# Work task:
Return only the number of lines in the records below where the string "dropdown" shows up.
BEGIN Information shown
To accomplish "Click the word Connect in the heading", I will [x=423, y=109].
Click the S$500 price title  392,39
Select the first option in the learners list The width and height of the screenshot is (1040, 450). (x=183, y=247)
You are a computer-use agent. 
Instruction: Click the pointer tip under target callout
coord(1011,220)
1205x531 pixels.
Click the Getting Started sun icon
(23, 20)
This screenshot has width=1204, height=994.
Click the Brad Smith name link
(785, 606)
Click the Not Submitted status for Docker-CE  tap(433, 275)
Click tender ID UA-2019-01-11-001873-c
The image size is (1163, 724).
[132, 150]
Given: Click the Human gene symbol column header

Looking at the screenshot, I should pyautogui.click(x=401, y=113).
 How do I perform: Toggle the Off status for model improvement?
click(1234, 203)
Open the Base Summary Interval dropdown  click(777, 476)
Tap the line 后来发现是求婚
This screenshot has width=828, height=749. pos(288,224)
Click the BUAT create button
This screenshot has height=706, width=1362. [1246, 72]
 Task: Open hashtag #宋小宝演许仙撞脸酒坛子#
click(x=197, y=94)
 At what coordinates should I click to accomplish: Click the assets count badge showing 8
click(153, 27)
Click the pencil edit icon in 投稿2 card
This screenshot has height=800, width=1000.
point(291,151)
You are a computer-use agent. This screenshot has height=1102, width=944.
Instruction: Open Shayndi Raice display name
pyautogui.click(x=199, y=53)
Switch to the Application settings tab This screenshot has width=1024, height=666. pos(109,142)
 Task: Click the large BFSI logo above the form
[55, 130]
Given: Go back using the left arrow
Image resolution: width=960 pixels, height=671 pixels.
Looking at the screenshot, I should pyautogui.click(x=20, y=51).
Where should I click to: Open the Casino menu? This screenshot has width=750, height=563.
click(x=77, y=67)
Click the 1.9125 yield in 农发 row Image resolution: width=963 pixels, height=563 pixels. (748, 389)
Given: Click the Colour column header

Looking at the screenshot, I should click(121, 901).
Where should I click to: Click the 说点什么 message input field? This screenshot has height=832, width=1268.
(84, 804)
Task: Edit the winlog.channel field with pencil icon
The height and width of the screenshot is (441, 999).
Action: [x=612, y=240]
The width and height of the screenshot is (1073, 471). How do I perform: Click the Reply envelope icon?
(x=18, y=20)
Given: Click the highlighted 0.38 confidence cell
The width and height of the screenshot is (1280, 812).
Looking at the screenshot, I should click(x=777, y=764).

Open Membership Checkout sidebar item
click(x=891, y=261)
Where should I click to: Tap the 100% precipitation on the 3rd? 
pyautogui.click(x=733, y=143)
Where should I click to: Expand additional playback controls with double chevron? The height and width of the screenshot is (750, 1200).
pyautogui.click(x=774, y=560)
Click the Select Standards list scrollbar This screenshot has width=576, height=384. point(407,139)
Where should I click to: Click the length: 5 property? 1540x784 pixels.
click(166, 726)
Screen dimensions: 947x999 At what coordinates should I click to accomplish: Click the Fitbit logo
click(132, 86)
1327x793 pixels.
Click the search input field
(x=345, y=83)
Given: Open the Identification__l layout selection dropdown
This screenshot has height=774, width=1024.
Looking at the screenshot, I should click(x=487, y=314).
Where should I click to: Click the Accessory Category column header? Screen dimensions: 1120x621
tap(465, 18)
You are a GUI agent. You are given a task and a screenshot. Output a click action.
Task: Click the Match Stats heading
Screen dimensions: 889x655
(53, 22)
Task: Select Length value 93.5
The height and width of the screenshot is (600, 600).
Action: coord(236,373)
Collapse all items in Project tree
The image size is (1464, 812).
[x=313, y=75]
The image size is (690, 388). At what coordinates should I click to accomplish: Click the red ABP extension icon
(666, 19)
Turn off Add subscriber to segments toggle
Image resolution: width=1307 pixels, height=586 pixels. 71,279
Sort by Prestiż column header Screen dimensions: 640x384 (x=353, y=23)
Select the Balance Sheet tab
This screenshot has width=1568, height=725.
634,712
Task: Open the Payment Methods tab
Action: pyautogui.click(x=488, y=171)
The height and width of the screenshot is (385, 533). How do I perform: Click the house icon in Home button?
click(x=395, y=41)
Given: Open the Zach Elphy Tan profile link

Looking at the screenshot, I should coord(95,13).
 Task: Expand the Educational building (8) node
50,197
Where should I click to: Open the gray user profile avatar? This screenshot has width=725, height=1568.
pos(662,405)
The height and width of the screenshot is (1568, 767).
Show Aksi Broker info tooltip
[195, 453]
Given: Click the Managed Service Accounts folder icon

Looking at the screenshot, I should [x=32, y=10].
END Information shown
# Finished task:
2